Is there any viable cases where I would have a class that used static AND non-static members?
One example: when Creation has to happen in a specific way.
class Foo {
public:
static Foo* Create(...params...);
private:
Foo();
};
Consider String class in .NET. It contains a non-static Split method which breaks some instance into a string[] and a static Join method, which takes a string[] and transform it into a string again.
A static method is applicable when you don't need to keep any state. So Math.Sin() just depends on its parameters and, given same parameters, output will always be the same. A non-static method can have different behavior is called multiple times, as it can keep a internal state.
If the functionality provided by static methods is relevant to that class and its objects, why not. It is pretty common.
Static method are most often factory methods
public class MyClass {
public static MyClass createMyClass(int a, double b) {..}
public static MyClass createSubclassOfMyClass(int c, boolean cond) {..}
public int calculateThis();
public double calculateThat();
}
Another use is to access some property that is logically bound that that class, but not separately to instances. For example - a cache:
(Note - of course synchronization should be taken into account in this example)
public class MyClass {
public static final Cache cache = new Cache();
public static void putInCacheIfNeeded(Object obj) {..}
public static void replaceInCache(Object obj) {..}
public void doSomethingCacheDependend(Object obj) {
if (something) {
MyClass.putInCacheIfNeeded(obj);
} else {
MyClass.replaceInCache(obj);
}
}
}
(Java language for the examples)
Imagine your constructor has two overloads that both are strings:
public class XmlDocument
{
public static XmlDocument CreateFromFile(string filePath);
public static XmlDocument CreateFromXml(string xml);
}
The static function can provide meaningful name to the constructor.
$dialog = DialogFoo::createOpenDialog();
$dialog = DialogFoo::createDocumentOpenDialog();
$dialog = DialogFoo::createImageOpenDialog();
It could also be used to enforce Singleton pattern.

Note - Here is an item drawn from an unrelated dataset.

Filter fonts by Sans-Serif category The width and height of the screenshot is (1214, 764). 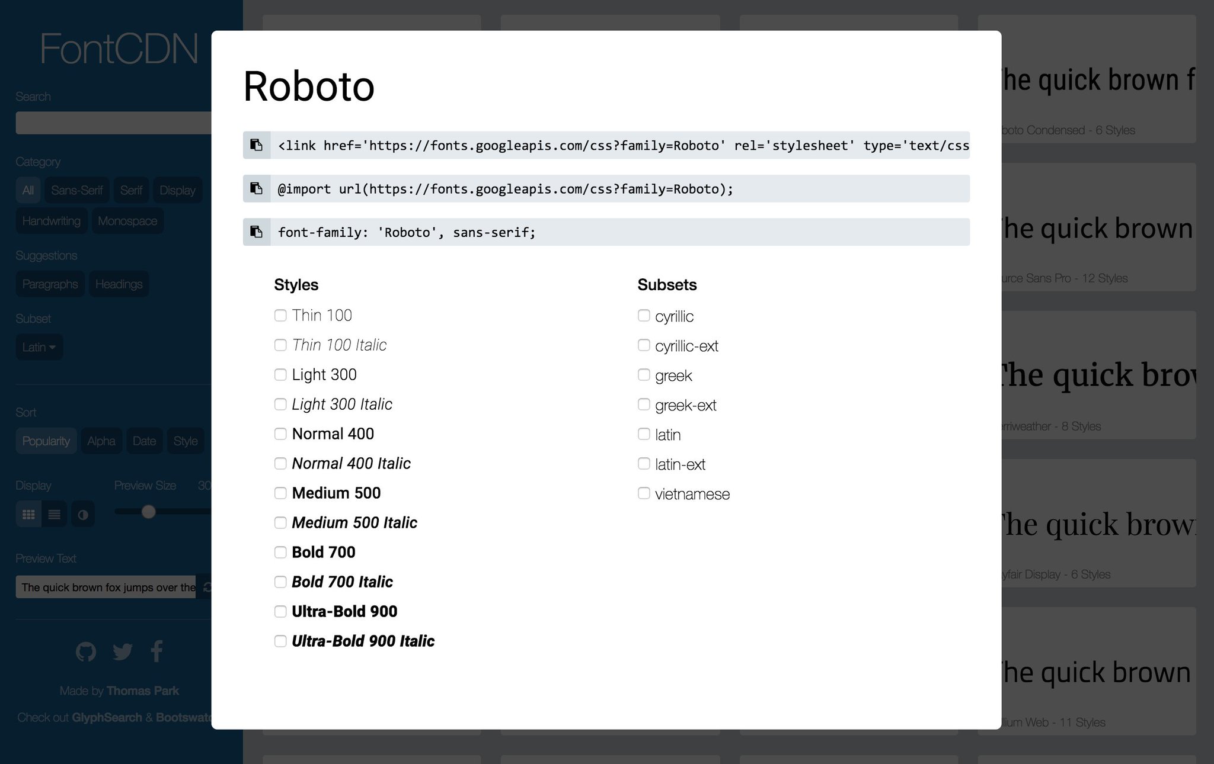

$dialog = DialogFoo::getInstance()
Static class members are most useful where everything must either be in an object or be in a global scope; they are less useful in a language such as Python that supports module-level scopes.
I use static methods to instantiate new objects when I dont want the to give access to the constructor. I ensure that any necessary preconditions are carried out on the class before creating and object. In this example I have a counter to return how many objects are created, if I have 10 objects I prevent any more from being instantiated.
class foo {
private:
static int count;
foo() {}
public:
static foo bar() {
count++;
if (count<=10){
return new foo;
} else {
return null;
}
Let's assume a class has instance methods, here are some good use case for having static methods too:
For static utility methods
Such methods apply to any instance, for example String.format(String, Object...) in Java.
Use them when you don't want to create a specific instance for the job.
For static factory methods
Factory methods are methods that simply instantiate objects like the getInstance() and valueOf() methods in the Java API. getInstance() is the conventional instantiation method in singletons while valueOf() are often type-conversion methods, like in String.valueOf(int).
Use them to improve performance via object-caching, in interface-based frameworks (like the Collections Framework in Java) where you may want to return a subtype, to implement singletons (cough).
In general, static functions produce functionality highly related to class itself. It may be some helper functions, factory methods etc. In this case all functionality contains in one place, it correspond to DRY principle, increases cohesion and reduces coupling.